DEMOCRACIA, DESCOLONIZAÇÃO, DESENVOLVIMENTO
Estes foram os grandes objetivos traçados no Programa Movimento das Forças Armadas para a Revolução do 25 de Abril. A comemoração dos seus 50 anos, para além do programa de cerimónias oficiais, incidiu, com toda a acuidade, na identificação do antes e do depois da mudança radical de regime político que a Revolução proporcionou em relação a múltiplos indicadores que retratam a nossa vida coletiva.
A primeira certeza é que o regime democrático constitui um dado adquirido – o que não significa que não necessite sempre de aperfeiçoamentos – e que a descolonização também foi realizada com a rapidez possível e necessária. Para as pessoas que tiveram que abandonar os seus haveres e o trabalho de uma vida ou até de gerações, as mágoas são muitas, mas, do ponto de vista político, quer em termos nacionais quer internacionais, não poderia ter sido muito diferente.
Com efeito, internamente, as famílias não estavam disponíveis para continuar a perder os seus filhos, aqueles que eram mobilizados para a guerra não queriam ver as suas vidas interrompidas por força de uma teimosia sem justificação e sem futuro, e a comunidade internacional, Vaticano incluído, tinha votado o país ao isolamento e à condenação por desrespeito ao direito de autodeterminação dos povos coloniais.
Também é certo que, na sequência da descolonização, o país deu as mãos aos que regressaram, prestando-lhes apoio e repartindo com eles os escassos recursos de que o país dispunha, esgotado que estava numa guerra sem sentido. Eos que puderam retribuíram essa ajuda com as atividades económicas que promoveram um pouco por todo o país.
Já quanto ao conceito de desenvolvimento, o seu âmbito é hoje bastante mais alargado do que o considerado à época em que ficou programaticamente inscrito. Nessa altura ele restringia-se à medição da riqueza produzida no país e sua comparação com a dos outros países para encontrar a posição relativa. Atualmente, ele é integrado por um conjunto de indicadores que medem o cumprimento da agenda ligada à doutrina dos Direitos Humanos. E, em termos da agenda de trabalho da ONU neste domínio, os Objectivos do Desenvolvimento Sustentável (ODS) são o roteiro a seguir na perspetiva teorizada por Amatya Sen de “Desenvolvimento como Liberdade”.
O que é um facto é que sondagens de opinião elaboradas a propósito das comemorações deste meio século de percurso identificam os jovens como os principais apoiantes do 25 de Abril e a explosão de alegria vivida nas manifestações na rua que ocorreram em todo o país são bem a demonstração e a prova da vitalidade e da riqueza que a liberdade representa enquanto sentimento individual e coletivo.

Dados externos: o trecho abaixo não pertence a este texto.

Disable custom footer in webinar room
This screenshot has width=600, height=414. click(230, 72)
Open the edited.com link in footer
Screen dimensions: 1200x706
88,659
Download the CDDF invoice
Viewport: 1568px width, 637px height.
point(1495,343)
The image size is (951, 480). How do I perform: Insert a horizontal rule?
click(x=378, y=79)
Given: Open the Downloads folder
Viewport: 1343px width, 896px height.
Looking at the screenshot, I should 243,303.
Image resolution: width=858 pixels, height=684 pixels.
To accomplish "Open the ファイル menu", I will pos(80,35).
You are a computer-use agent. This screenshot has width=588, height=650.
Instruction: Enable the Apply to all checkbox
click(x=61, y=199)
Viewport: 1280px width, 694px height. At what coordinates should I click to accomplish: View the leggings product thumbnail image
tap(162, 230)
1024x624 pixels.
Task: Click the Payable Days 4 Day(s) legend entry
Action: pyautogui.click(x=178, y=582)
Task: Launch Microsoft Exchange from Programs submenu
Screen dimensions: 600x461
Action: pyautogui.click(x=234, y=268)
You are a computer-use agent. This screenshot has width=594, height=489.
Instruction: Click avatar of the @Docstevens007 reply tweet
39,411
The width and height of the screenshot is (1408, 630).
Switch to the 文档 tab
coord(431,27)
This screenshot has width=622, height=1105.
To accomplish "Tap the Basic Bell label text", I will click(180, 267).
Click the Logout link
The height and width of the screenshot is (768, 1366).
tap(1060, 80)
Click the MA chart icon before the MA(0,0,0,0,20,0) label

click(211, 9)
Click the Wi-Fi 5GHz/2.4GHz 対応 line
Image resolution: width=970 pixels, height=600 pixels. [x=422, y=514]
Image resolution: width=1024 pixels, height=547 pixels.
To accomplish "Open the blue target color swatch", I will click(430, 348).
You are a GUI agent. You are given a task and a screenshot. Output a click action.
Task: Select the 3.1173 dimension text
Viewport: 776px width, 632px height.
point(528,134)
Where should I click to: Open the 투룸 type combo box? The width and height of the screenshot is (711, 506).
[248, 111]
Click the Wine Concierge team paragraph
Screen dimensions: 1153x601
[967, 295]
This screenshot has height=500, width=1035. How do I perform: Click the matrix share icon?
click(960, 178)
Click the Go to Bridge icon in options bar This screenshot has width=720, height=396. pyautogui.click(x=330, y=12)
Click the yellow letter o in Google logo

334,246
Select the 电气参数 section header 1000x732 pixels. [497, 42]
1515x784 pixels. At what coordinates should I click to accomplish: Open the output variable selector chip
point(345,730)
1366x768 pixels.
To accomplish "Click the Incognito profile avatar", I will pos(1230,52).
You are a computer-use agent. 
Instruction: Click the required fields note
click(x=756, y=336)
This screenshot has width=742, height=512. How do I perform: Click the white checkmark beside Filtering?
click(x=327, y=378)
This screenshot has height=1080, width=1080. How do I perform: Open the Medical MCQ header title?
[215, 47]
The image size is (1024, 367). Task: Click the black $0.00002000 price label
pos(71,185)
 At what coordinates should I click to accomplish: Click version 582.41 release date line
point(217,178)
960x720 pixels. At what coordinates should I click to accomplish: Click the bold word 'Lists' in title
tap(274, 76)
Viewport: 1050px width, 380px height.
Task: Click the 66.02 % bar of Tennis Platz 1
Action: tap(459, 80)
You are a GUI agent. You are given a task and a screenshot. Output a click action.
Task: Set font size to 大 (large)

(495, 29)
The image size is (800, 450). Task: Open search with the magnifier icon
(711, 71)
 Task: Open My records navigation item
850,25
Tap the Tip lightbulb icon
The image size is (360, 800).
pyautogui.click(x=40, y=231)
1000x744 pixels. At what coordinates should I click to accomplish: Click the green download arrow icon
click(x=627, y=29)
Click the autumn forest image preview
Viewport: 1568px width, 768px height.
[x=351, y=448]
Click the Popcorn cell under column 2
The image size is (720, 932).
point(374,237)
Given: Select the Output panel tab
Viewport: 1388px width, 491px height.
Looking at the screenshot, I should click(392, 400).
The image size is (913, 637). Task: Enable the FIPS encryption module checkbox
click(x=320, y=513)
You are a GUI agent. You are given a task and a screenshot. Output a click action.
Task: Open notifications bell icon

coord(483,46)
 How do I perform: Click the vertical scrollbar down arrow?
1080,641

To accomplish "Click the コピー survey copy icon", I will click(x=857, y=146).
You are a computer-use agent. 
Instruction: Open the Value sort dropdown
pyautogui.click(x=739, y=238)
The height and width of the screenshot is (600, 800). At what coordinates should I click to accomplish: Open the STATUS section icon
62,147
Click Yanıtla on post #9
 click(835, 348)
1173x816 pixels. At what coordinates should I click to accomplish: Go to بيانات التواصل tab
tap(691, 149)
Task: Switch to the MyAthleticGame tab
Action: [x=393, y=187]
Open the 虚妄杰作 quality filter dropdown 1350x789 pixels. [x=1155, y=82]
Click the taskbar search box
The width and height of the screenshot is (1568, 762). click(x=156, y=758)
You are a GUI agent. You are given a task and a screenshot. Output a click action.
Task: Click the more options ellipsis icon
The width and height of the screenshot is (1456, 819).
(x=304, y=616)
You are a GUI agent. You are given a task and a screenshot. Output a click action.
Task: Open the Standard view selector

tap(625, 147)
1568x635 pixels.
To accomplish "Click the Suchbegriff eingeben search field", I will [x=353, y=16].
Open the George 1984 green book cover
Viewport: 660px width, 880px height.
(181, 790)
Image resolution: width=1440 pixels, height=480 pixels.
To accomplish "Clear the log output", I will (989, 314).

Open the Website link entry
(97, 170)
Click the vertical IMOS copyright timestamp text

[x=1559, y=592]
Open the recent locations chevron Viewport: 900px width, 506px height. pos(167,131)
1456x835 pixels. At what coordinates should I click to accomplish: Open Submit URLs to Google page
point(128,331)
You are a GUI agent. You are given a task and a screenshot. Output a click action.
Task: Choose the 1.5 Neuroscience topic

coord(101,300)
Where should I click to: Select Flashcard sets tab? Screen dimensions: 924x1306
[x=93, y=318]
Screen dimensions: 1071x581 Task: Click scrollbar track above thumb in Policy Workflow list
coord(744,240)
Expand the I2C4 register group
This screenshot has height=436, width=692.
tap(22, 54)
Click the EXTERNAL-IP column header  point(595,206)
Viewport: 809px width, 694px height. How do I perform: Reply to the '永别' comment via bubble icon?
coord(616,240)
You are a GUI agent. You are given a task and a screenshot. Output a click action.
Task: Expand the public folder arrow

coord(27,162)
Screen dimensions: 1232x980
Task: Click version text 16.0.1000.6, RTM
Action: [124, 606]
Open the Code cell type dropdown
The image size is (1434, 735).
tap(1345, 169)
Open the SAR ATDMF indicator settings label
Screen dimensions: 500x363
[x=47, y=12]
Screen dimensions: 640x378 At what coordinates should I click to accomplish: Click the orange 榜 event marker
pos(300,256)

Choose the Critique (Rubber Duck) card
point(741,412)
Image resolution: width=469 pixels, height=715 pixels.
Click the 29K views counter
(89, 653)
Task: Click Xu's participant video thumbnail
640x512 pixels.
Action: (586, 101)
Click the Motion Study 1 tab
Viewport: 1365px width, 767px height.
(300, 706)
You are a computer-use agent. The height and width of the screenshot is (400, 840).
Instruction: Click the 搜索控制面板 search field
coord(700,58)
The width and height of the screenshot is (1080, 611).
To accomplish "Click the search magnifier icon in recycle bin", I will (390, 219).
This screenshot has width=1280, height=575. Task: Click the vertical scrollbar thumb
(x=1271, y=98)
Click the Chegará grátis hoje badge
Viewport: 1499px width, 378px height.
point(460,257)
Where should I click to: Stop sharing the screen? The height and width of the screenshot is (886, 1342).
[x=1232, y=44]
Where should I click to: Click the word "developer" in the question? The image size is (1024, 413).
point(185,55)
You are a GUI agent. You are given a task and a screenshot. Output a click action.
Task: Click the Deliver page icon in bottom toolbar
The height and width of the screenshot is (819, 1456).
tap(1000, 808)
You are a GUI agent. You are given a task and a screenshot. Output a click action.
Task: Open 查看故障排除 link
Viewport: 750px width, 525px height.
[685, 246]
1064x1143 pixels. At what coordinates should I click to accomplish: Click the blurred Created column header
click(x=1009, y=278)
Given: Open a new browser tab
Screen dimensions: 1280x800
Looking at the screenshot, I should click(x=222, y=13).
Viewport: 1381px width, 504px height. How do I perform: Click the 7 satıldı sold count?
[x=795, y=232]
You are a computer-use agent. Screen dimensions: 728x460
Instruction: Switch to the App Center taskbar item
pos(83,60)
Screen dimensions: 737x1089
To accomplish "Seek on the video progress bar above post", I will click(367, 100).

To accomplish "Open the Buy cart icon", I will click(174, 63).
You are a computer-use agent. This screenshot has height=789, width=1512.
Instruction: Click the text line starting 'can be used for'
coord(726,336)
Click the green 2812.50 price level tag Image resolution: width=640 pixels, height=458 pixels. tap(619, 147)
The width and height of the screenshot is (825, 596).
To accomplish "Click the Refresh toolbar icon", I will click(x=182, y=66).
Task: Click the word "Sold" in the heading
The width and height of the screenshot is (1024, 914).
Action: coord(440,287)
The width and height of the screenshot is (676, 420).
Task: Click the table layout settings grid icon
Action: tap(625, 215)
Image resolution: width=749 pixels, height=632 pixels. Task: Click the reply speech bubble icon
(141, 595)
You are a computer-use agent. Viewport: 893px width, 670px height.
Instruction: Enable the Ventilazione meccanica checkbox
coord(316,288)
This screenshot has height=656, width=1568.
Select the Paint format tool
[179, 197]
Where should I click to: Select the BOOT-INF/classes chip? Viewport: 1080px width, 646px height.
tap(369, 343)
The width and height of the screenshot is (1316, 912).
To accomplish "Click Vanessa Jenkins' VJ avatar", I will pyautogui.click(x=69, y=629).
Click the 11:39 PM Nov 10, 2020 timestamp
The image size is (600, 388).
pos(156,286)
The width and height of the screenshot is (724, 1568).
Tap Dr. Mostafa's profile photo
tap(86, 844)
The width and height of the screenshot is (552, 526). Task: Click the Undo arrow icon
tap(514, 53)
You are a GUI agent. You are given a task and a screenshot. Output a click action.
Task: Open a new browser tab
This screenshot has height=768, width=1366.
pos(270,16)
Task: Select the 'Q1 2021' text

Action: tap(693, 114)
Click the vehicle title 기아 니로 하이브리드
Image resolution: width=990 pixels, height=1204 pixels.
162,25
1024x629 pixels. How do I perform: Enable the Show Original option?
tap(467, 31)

Vem isto a propósito da homenagem que, no princípio de maio, o Instituto Piaget de Viseu entendeu prestar a António Almeida Santos, personalidade que dedicou a sua vida à luta pela liberdade, em e a partir de Moçambique, por isso perseguido pelo regime anterior, vindo a desempenhar um papel de primeiríssimo plano na cena política nacional depois da Revolução. Menos conhecida é a amizade que o ligava a Adriano Moreira, ministro do Ultramar no tempo da ditadura, mas demitido por força das posições divergentes que promovia relativamente à doutrina oficial,designadamente na abolição do estatuto de inferioridade dos indígenas. Escolheu relatar no prefácio de um livro de A. Almeida Santos, já publicado depois da sua morte, um episódio que o próprio Almeida Santos desconhecia e que se resumia ao despacho de arquivamento que exarou enquanto ministro do Ultramar sobre um processo aberto contra Almeida Santos pelo Comando Militar de Moçambique, sem sequer leitura prévia do mesmo.
Foi também assim que se construiu Abril: com pessoas que se estimavam e admiravam mesmo tendo posições políticas diferentes, mas que se encontravam no essencial: o respeito por ideologias diversas mas que se convergiam na luta pela defesa da dignidade humana qualquer que fosse o campo em que ela se exprimia.